#### INSTRUCTIONS TO FOLLOW
After finding the line with "Click the 'Paslauga / planas' column header", restate it and each remaining line of the material word for word, omitting every picture.

=== Section Start ===

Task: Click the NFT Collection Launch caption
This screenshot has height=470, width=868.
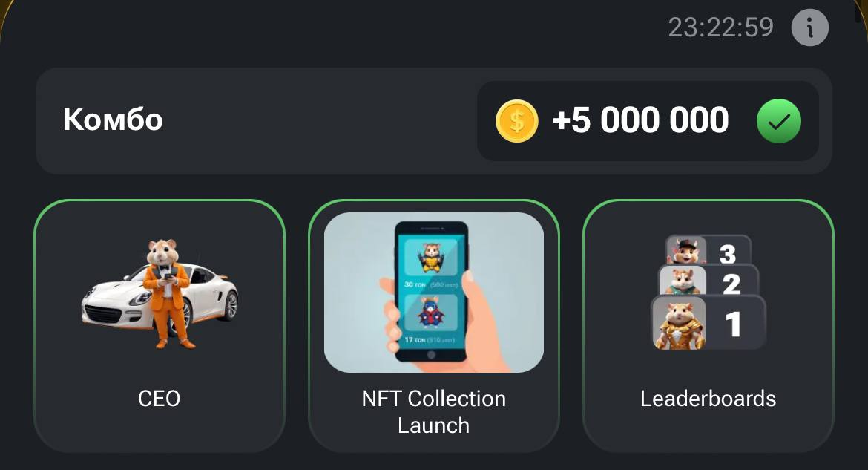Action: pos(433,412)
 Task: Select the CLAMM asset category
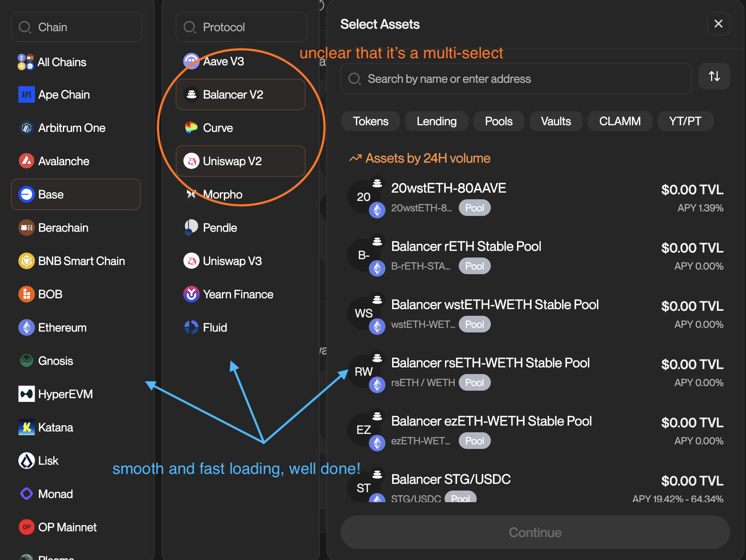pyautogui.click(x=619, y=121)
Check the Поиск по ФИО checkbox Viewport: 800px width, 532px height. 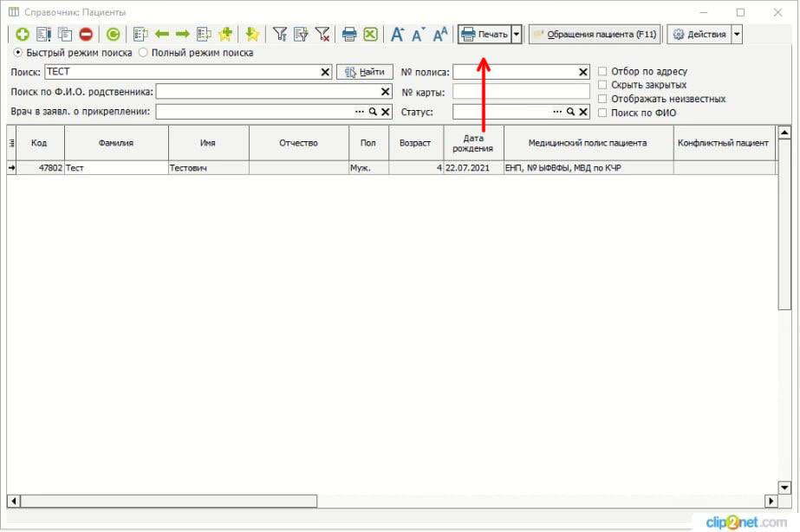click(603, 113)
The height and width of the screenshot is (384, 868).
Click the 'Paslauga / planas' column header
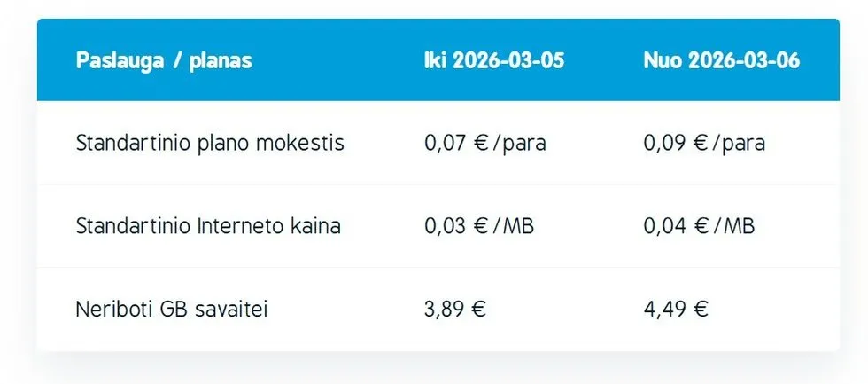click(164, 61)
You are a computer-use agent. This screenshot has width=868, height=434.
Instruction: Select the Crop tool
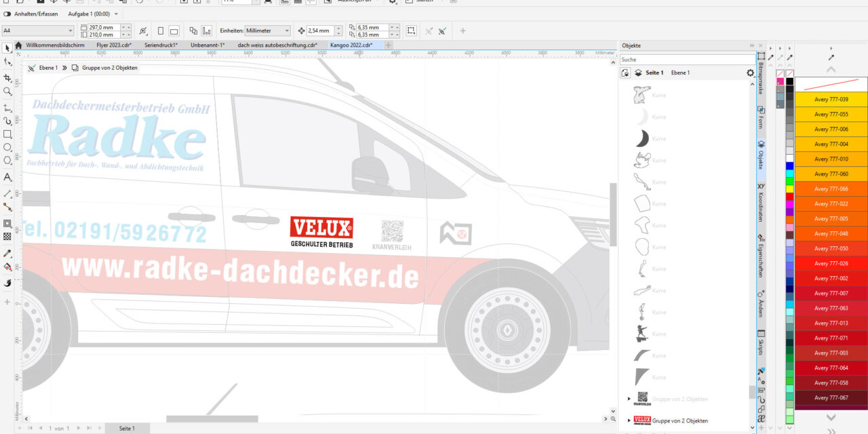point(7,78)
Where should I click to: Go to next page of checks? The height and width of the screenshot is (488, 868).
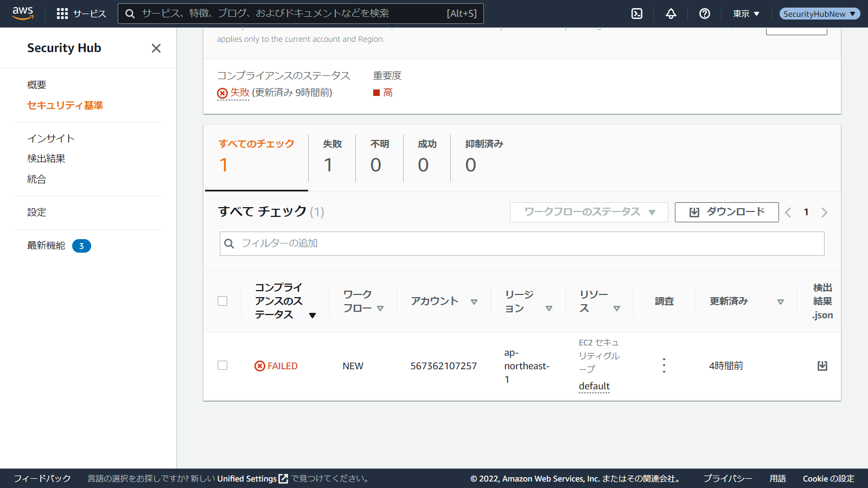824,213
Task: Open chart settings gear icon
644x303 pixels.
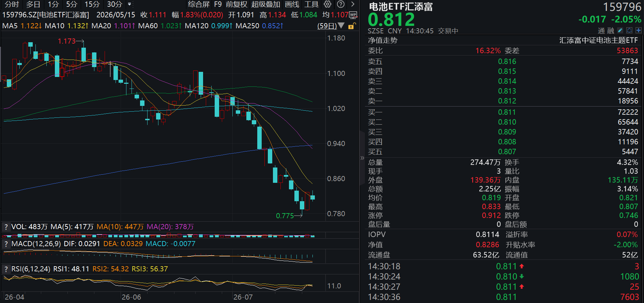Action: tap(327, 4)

=== Section End ===

#### EXPECTED ANSWER
Click the 'Paslauga / planas' column header
click(164, 61)
You are a computer-use agent. This screenshot has width=868, height=434.
Instruction: Select the Crop tool
point(7,78)
Where should I click to: Go to next page of checks? The height and width of the screenshot is (488, 868).
824,213
Task: Open chart settings gear icon
644x303 pixels.
Action: tap(327, 4)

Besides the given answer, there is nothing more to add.